When you want it, technology is an absolute godsend. It’s entirely changed the world in which we live, and made everything from working at home to staying in contact with loved ones as easy as touching a button. However, when it comes to dating it can also be an absolute nightmare, adding to the complicated list of things that you have to deal with when waiting for ‘the boy’ to get in touch with you. Now, rather than playing the simple ‘when to txt’ game, there are numerous other considerations to make. Not only is when to text and what to say still a mind fuck, but now you have to decide which app to text from. WhatsApp has removed all uncertainty over whether he got the text, and instead you now hover, waiting for a reply, when you know damn well that the boy you’re crushing on has received the communication. Or even worse, you log into the plethora of apps available to see that, not only must he have got your text because he’s online, but, having received it he’s not text back and is still surfing the sea of online profiles looking for the next boy. Is he waiting for you to say hi? Or is he simply chatting, blocking, and hooking up with the cascade of multiple profiles on his screen? Technology is complicated, and breeds bunny boilers like a new age plague. So, if you don’t want to fall into the vicious trap of wasting hours staring at an online symbol on your phone, take steps, put that phone down and get on with life.

 

Welcome to the bunny boiler generation

1. Don’t EVER use WhatsApp. WhatsApp, whilst being amazing for friends and family is a nightmare when it comes to boys. Not only will those two green ticks guarantee that you know he read your message, but if you’re not an instant replyer it could also get you into trouble.

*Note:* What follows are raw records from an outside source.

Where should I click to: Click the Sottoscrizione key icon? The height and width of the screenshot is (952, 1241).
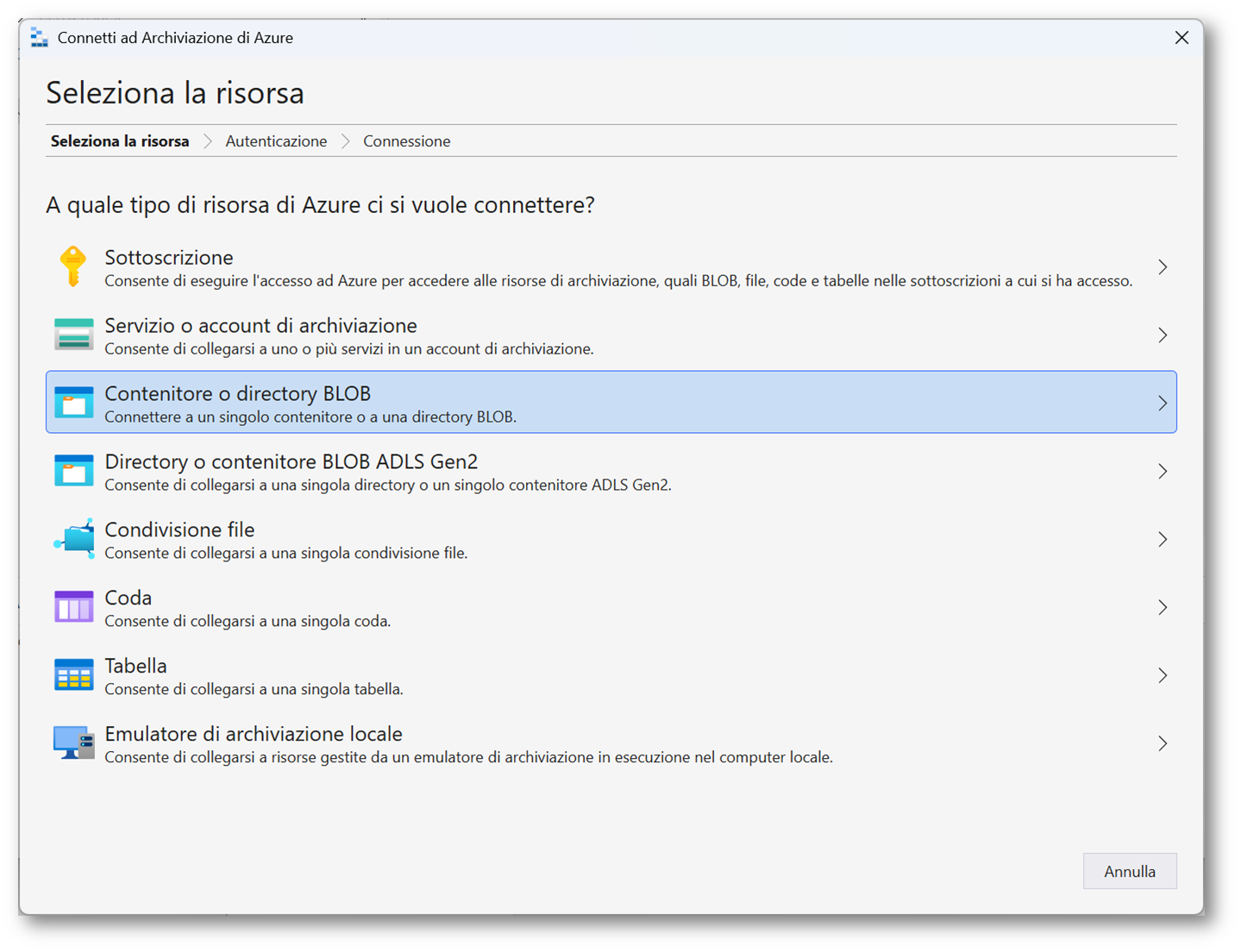73,266
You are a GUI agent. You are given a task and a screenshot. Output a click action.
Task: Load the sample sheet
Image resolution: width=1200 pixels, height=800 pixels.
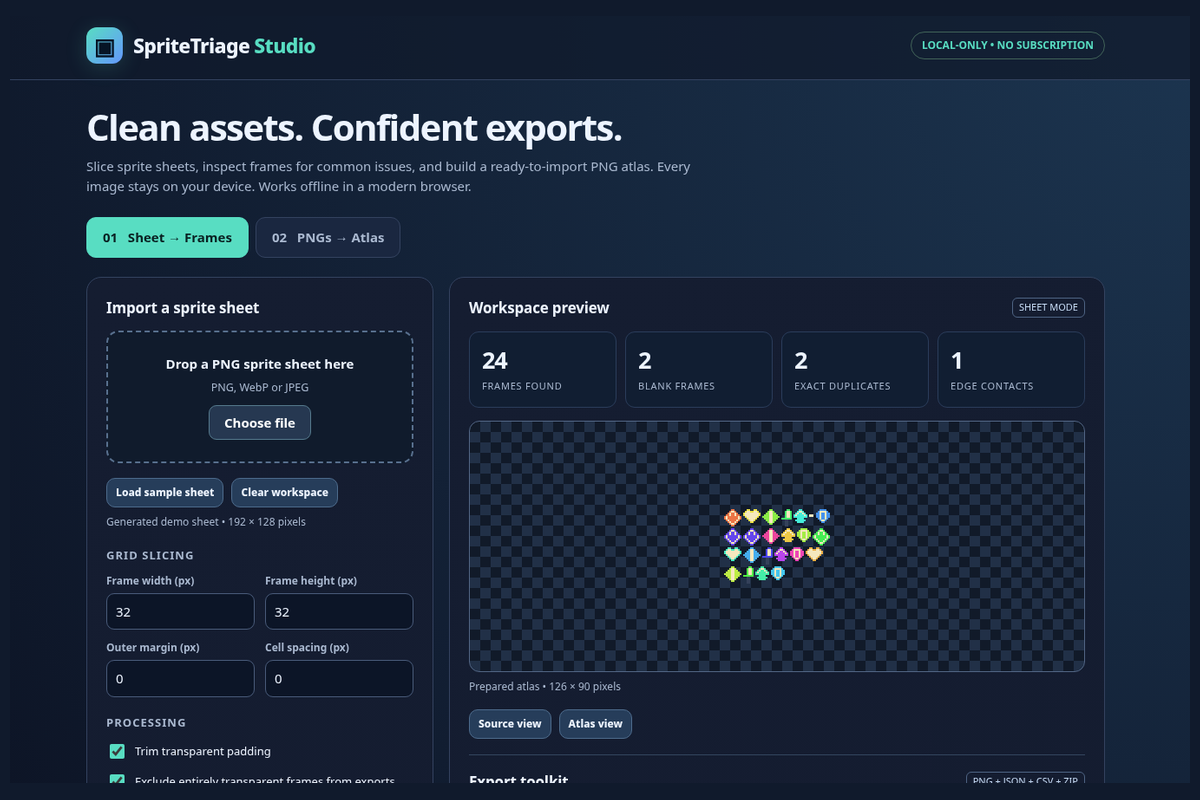tap(165, 493)
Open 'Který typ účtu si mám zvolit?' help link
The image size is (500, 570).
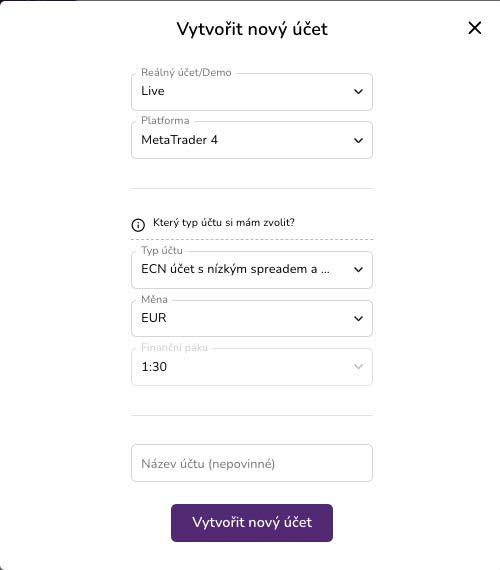[224, 222]
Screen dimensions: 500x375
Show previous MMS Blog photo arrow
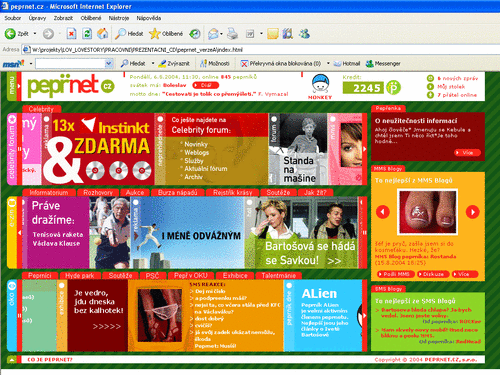[x=383, y=212]
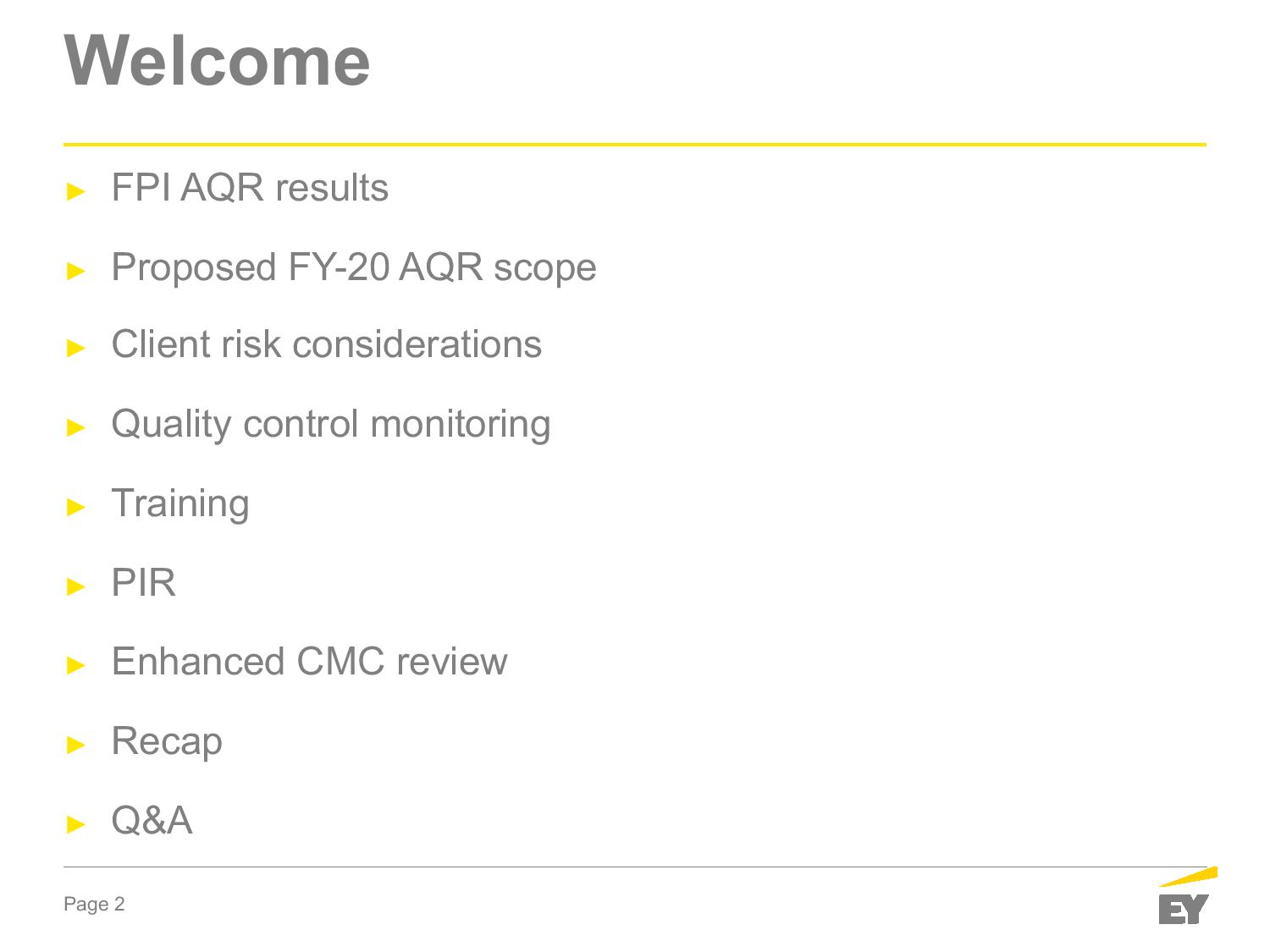Click the Enhanced CMC review item
Screen dimensions: 1270x952
click(x=310, y=662)
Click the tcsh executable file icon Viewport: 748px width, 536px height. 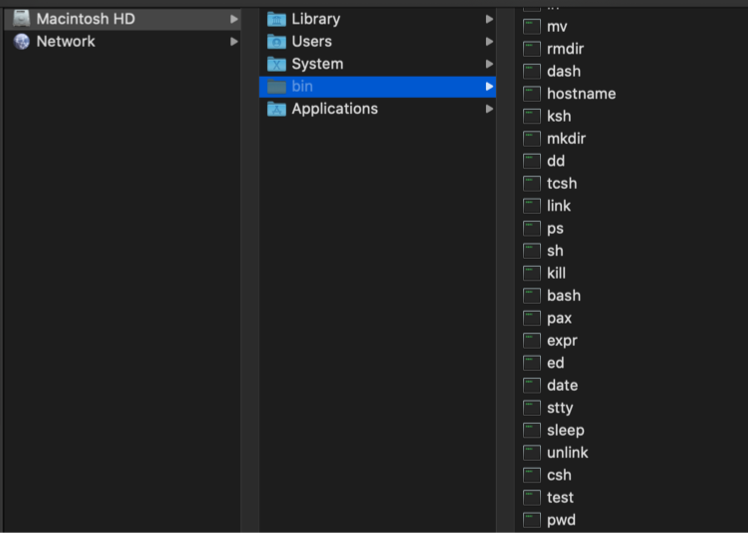532,184

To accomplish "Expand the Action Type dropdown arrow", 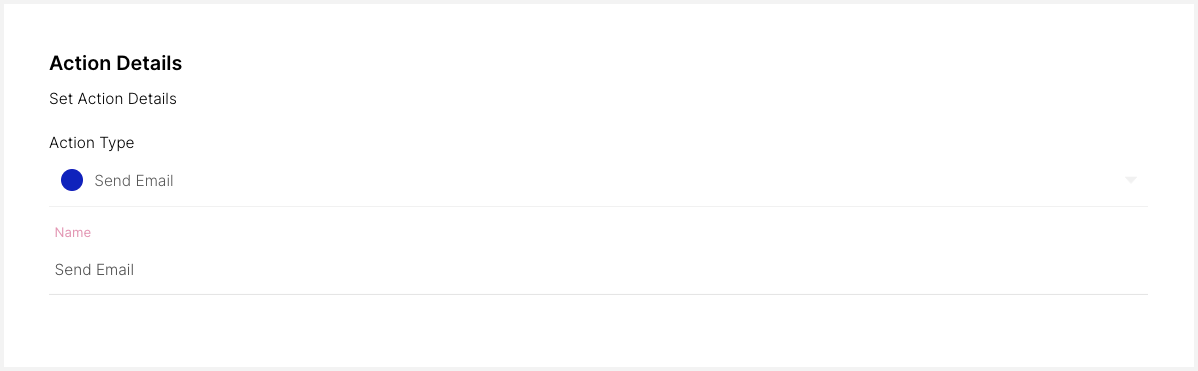I will pos(1131,180).
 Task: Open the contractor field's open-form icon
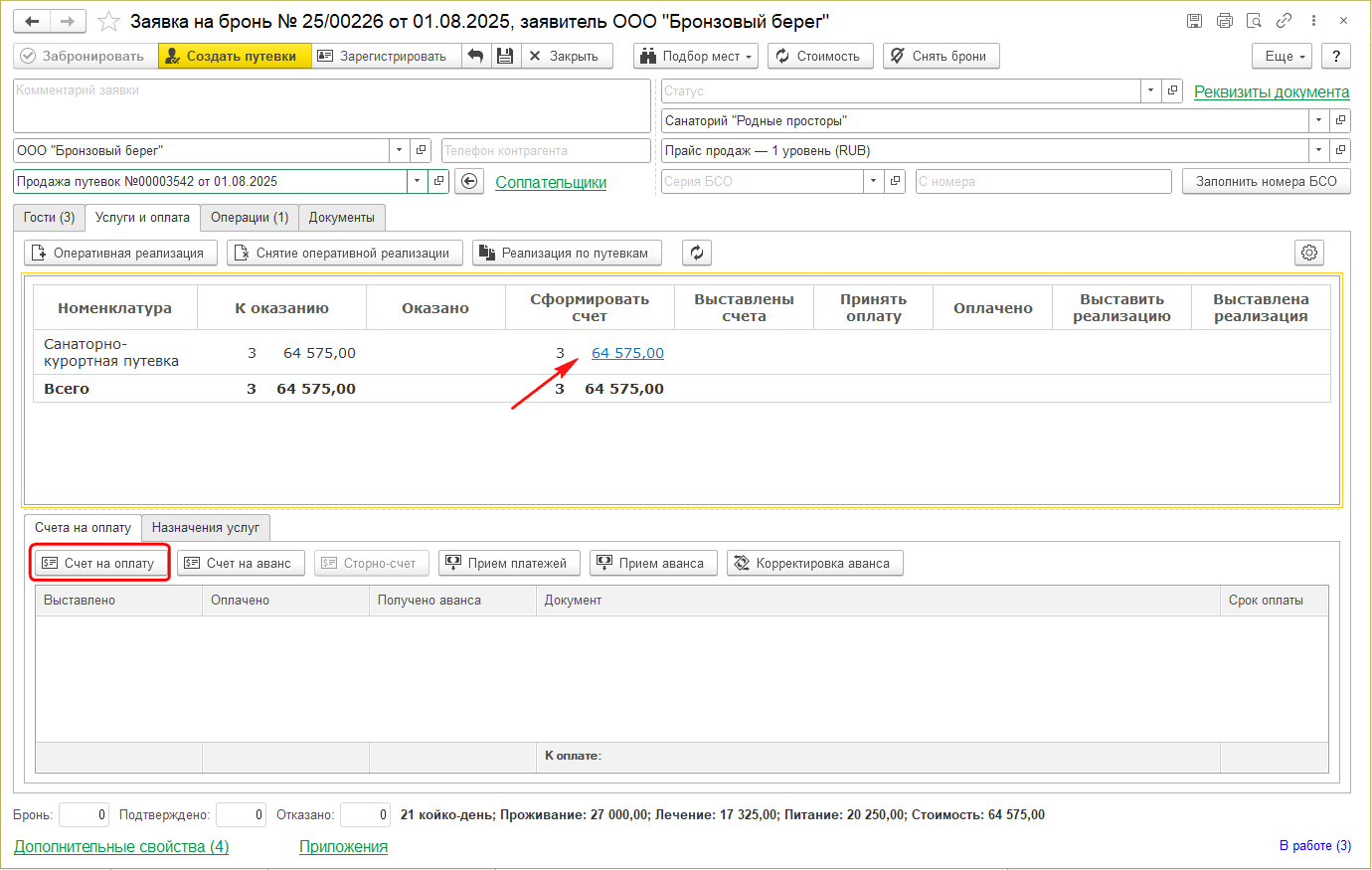click(x=422, y=150)

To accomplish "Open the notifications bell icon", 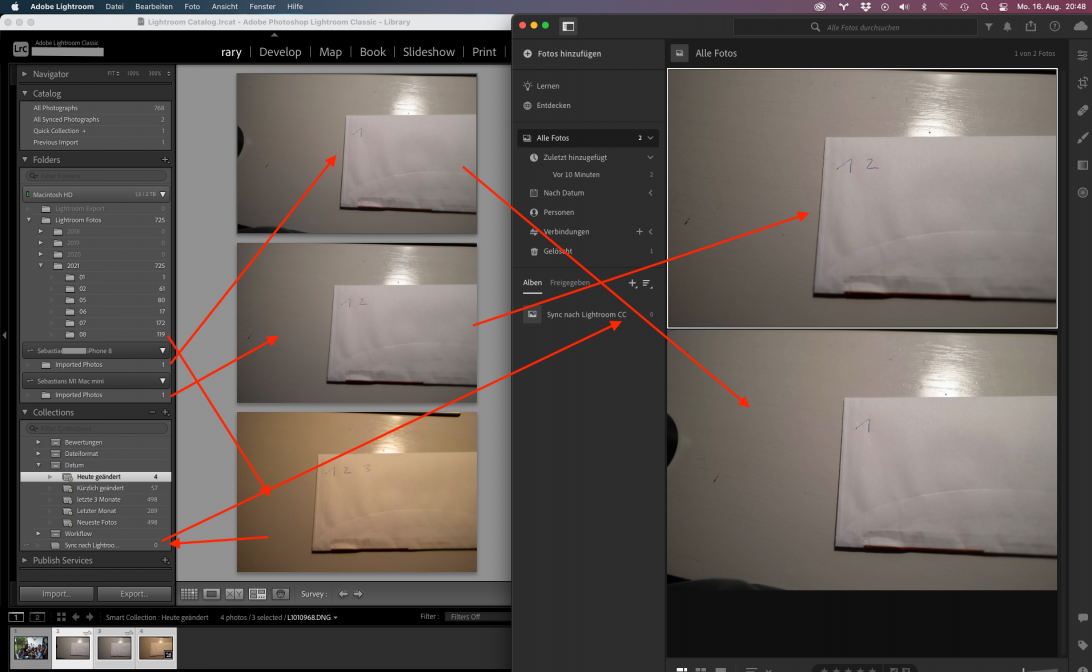I will (x=1007, y=27).

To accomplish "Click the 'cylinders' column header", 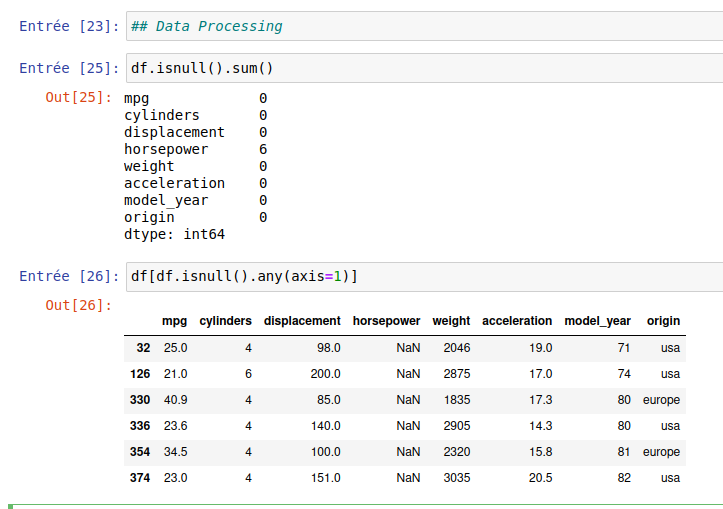I will (225, 321).
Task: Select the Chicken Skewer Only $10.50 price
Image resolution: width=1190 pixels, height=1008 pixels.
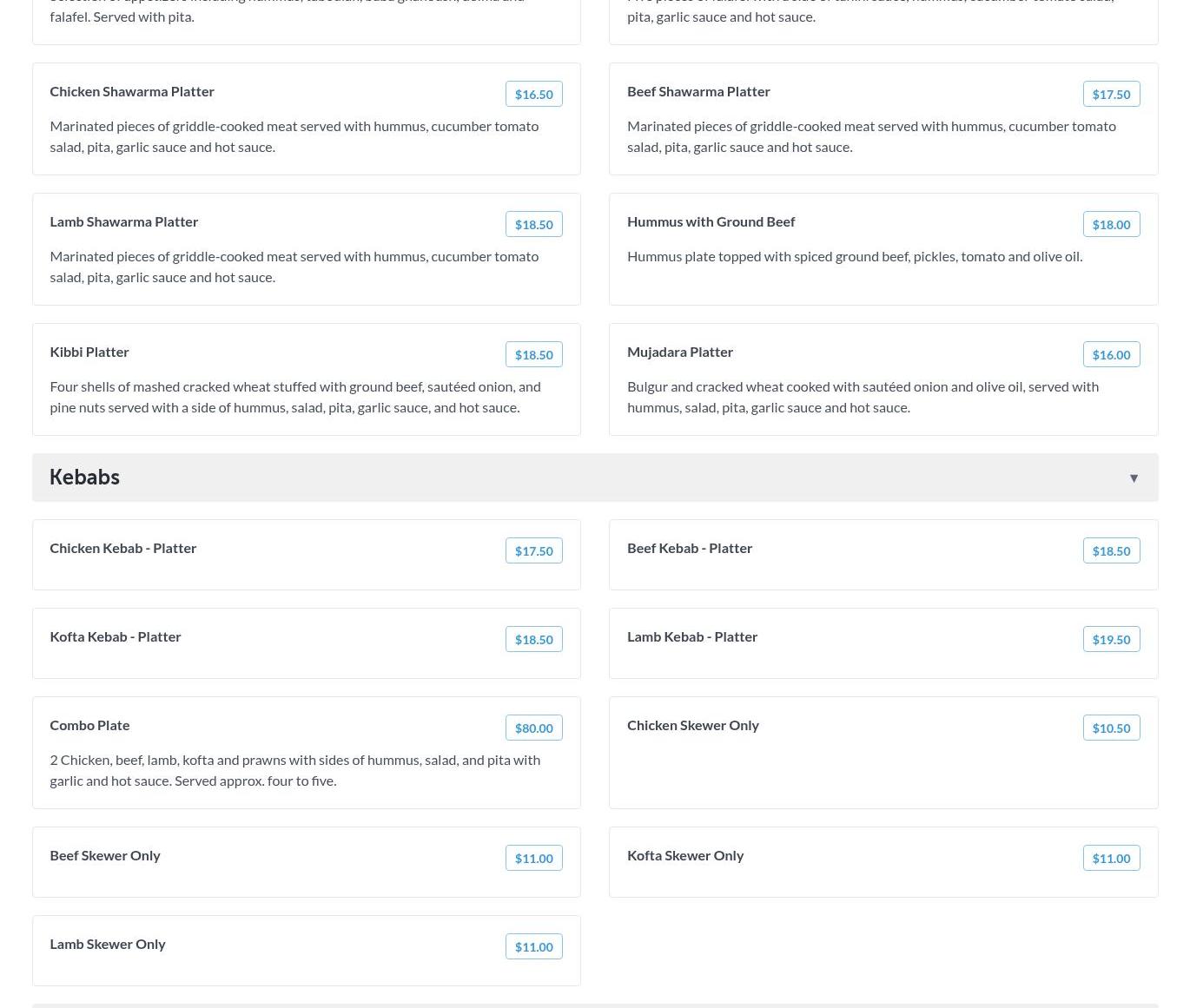Action: (1111, 728)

2. Turn off Grindr, Manhunt, Gaydar….and any other applications that allow you to star favourites and see if they’re online. Logging in, seeing a little green light shining away on your beau’s profile but not having a message come through is excruciating. It turns you into a freak who logs in every ten minutes to see if ‘the boy’ is still online. If he is…is he cruising? or is waiting for your to start the conversation? Turn off, show your beloved that you’ve not been online, and wait for a text….because the last thing you want is them messaging simply because they saw you online and thought they’d said hi. You want them to text because they’re thinking about you.

3. Go silent and turn off your phone beeps, blurps, and buzzes. With every application under the sun giving you a notification every other second, every single chirp will have you rummaging through your pocket only to discover its the not the text you wanted. Try and forget the phone and live in the moment, rather than putting it on your desk and staring at the screen every time it lights up.

It’s hard, I know, I find myself waking up at 3am with ten notifications and being highly disappointed when at least one is a drunken text from the latest sexy god in my head. But I assure you, with the mobile app breeding a bunny boiling generation we need to do all we can to date with our heads and not with our phones.